Gelişen insan kurtarma teknolojilerini kendi bünyesinde hayata geçirmeyi başaramayan AFAD, yabancı kurtarma ekiplerinin çıkardığı insanlara son anda sahip olmaya çalıştı, kameralarla kurtarılan insanların başına üşüştüler ve “Allahu Ekber” sesleri arşa çıktı. Gelen kurtarma ekipleri şaşkınlık ve öfkeyle ülkelerine döndüler. Bu kadar yeter, şimdi sosyal medyada paylaşılan bir alıntıyla devam etmek istiyorum: 55 saat avucunu sıkmadan, uyumadan muhabbet kuşunu tutan çocuktan CESARETİ, 88 saat sonra “Önce kedimi kurtarın” diyen çocuktan ADALETİ, 90 saat sonra çıkarılan 5 yaşındaki çocuğun uzatılan suyu “Daha muayene olmadım” diye içmemesinden BİLİMİ, 78 sonra enkazın altında kalan çocuğun “Çıkamam, çıkarsam babam sıkışır” demesinden MERHAMETİ, 61 saat sonra çıkarılan çocuğun “Annemin sesi kesildi önce ona bakın” demesinden VİCDANI hatırladık. Şimdi hepimizin bize yol gösteren çocukların izinden gidip yepyeni bir Türkiye kurma zamanı. Bir büyük şairin sözleri bize yol göstersin:

  ANADOLU (Bir Ahmed Arif şiiri )

  Beşikler vermişim Nuh’a /Salıncaklar, hamaklar /Havva Ana’n dünkü çocuk sayılır,

 Anadoluyum ben,

 Tanıyor musun?

  Utanırım,/ Utanırım fukaralıktan,/ Ele, güne karşı çıplak.../ Üşür fidelerim

 Harmanım kesat./ Kardeşliğin, çalışmanın/ Beraberliğin,

 Atom güllerinin katmer açtığı,/ Şairlerin, bilginlerin dünyalarında,

 Kalmışım bir başıma,/ Bir başıma ve uzak.

 Biliyor musun?

 Binlerce yıl sağılmışım,/ Korkunç atlarıyla parçalamışlar /Nazlı,seher uykularımı.

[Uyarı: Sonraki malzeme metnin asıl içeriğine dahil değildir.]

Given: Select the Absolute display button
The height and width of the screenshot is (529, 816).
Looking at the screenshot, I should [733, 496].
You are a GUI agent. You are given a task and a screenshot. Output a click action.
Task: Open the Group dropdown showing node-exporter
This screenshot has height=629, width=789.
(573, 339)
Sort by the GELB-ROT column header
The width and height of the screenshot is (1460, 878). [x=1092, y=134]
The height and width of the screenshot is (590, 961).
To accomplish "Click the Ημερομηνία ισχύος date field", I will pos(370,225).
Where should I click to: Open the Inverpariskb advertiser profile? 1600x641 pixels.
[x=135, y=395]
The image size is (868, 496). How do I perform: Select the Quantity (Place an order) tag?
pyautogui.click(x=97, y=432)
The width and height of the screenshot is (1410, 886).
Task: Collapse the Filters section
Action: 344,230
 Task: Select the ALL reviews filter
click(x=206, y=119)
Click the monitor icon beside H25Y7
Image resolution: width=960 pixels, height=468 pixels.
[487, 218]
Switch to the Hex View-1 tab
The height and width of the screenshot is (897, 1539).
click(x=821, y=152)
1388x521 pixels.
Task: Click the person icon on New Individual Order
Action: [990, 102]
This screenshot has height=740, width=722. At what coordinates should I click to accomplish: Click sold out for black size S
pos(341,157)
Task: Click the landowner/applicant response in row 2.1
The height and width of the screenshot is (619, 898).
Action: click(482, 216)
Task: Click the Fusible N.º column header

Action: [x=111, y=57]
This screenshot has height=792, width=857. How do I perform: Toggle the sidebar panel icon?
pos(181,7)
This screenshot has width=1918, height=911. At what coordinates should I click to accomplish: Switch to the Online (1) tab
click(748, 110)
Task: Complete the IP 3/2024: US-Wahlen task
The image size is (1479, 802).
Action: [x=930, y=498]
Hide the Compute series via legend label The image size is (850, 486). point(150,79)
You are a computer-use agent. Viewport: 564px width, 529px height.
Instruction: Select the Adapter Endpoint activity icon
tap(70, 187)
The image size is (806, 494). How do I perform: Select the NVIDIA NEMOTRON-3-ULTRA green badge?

 Hükümdarlar, saldırganlar, haydutlar/ Haraç salmışlar üstüme.

 Ne İskender takmışım,/ Ne şah ne sultan/ Göçüp gitmişler, gölgesiz!

 Selam etmişim dostuma/ Ve dayatmışım...

 Görüyor musun?

 Nasıl severim bir bilsen,/ Köroğlunu, /Kara Yılanı, /Meçhul Askeri...

 Sonra Pir Sultanı ve Bedrettin’i

 Sonra kalem yazmaz,/ Bir nice sevda...

 Bir bilsen / Onlar beni nasıl severdi/ Bir bilsen, Urfa’da kurşun atanı

 Minareden, barikattan,/ Selvi dalından,/ Ölüme nasıl gülerdi

 Bilmeni mutlak isterim,

 Duyuyor musun?

 Öyle yıkma kendini?/ Öyle mahzun, öyle garip.../ Nerede olursan ol,

 İçeride, dışarıda, derste, sırada

 Yürü üstüne üstüne,/ Tükür yüzüne celladın,/ Fırsatçının, fesatçının, hayının...

 Dayan kitap ile/ Dayan iş ile/ Tırnak ile, diş ile,/ Umut ile, sevda ile, düş ile

 Dayan rüsva etme beni.

 Gör nasıl yeniden yaratılırım,/ Namuslu, genç ellerinle.

 Kızlarım,/ Oğullarım var gelecekte/ Her biri vazgeçilmez cihan parçası.

 Kaç bin yıllık hasretimin koncası,

 Gözlerinden/ Gözlerinden öperim,

 Bir umudum sende,

 Anlıyor musun ?

 Bu muhteşem şiirden sonra yazmaya utanıyorum ama endişeliyim, depremde kurtarılan çocukların geleceğinden endişeliyim. Biri Diyanet’e “Evlat edinilen depremzede ile evlat edinen arasında ilişki nasıl olmalıdır” diye sormuş. Diyanet’te yanıt vermiş: “Evlat edinen ile depremzede evlatlık arasında evlenme engeli bulunmuyor.” Ben sustum.